## CHALLENGE 1
Rewrite every line of the records below as a JSON list of strings, one string per line, leaving out blank lines.

## SOURCE EXTRACT
If you have a class getting loaded that appears to be the wrong version, add:

-verbose:class

to your JVM startup flags. (And get ready for a lot of output). Grep for the class you're looking for, and the JVM will tell you the originating jar once it's been loaded.

If you are using JNI, add this to JAVA_TOOL_OPTIONS. If Maven, set MAVEN_OPTS.

Debugging a JVM hosted in a C binary

When the Impala cluster is started using the start-impala-cluster.py script all services that use an embedded JVM are launched with open debug ports that allow to conveniently attach using JDB or Eclipse. The convention for the ports is as follows:

Impalad - debug port is 30000 + x , where x is the running number of impalads started. If 3 daemons are started, the ports range from 3000[0-2].
Catalogd - debug port is 30030.

As soon as the JVM is started, it is possible to connect using the above ports. The simplest debugger is jdb:

(jdb is not too convenient by default, so it is recommended to wrap jdb in the rlwrap command, e.g.: alias jdb='rlwrap jdb')

jdb -attach localhost:30030

Using Eclipse to attach to a running Impalad JVM

From the Eclipse UI do:

Run->Debug Configurations
In the dialog pane, add (if it doesn't exist) a new "Remote Java Application" with the following fields:
1. Connection Type: Standard (Socket Attach)
2. Host: localhost
3. Port: 3000[0-2] (for a cluster of 3 nodes)

## CHALLENGE 2
In the JVM debugging notes, what debug port does Catalogd use?

## DATA LINES
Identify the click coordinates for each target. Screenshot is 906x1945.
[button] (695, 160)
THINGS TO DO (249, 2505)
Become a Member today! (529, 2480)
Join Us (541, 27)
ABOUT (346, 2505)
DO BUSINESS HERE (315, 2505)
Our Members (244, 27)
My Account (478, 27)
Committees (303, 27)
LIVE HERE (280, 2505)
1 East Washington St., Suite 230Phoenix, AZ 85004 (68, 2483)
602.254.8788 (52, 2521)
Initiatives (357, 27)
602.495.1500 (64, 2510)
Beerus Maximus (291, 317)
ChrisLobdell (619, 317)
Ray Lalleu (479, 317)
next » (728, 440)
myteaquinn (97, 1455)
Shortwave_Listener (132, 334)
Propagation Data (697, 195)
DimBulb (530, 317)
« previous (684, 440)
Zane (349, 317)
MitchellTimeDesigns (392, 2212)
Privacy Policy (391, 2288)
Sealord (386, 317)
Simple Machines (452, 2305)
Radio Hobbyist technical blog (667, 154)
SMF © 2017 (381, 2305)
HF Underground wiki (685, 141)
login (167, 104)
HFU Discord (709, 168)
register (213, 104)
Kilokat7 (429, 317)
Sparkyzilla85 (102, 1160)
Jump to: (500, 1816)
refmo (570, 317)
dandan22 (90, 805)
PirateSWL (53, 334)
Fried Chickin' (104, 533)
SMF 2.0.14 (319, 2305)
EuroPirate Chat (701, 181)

## EXERCISE SOLUTION 1
[
  "Identify the click coordinates for each target. Screenshot is 906x1945.",
  "[button] (695, 160)",
  "THINGS TO DO (249, 2505)",
  "Become a Member today! (529, 2480)",
  "Join Us (541, 27)",
  "ABOUT (346, 2505)",
  "DO BUSINESS HERE (315, 2505)",
  "Our Members (244, 27)",
  "My Account (478, 27)",
  "Committees (303, 27)",
  "LIVE HERE (280, 2505)",
  "1 East Washington St., Suite 230Phoenix, AZ 85004 (68, 2483)",
  "602.254.8788 (52, 2521)",
  "Initiatives (357, 27)",
  "602.495.1500 (64, 2510)",
  "Beerus Maximus (291, 317)",
  "ChrisLobdell (619, 317)",
  "Ray Lalleu (479, 317)",
  "next » (728, 440)",
  "myteaquinn (97, 1455)",
  "Shortwave_Listener (132, 334)",
  "Propagation Data (697, 195)",
  "DimBulb (530, 317)",
  "« previous (684, 440)",
  "Zane (349, 317)",
  "MitchellTimeDesigns (392, 2212)",
  "Privacy Policy (391, 2288)",
  "Sealord (386, 317)",
  "Simple Machines (452, 2305)",
  "Radio Hobbyist technical blog (667, 154)",
  "SMF © 2017 (381, 2305)",
  "HF Underground wiki (685, 141)",
  "login (167, 104)",
  "HFU Discord (709, 168)",
  "register (213, 104)",
  "Kilokat7 (429, 317)",
  "Sparkyzilla85 (102, 1160)",
  "Jump to: (500, 1816)",
  "refmo (570, 317)",
  "dandan22 (90, 805)",
  "PirateSWL (53, 334)",
  "Fried Chickin' (104, 533)",
  "SMF 2.0.14 (319, 2305)",
  "EuroPirate Chat (701, 181)"
]

## EXERCISE SOLUTION 2
30030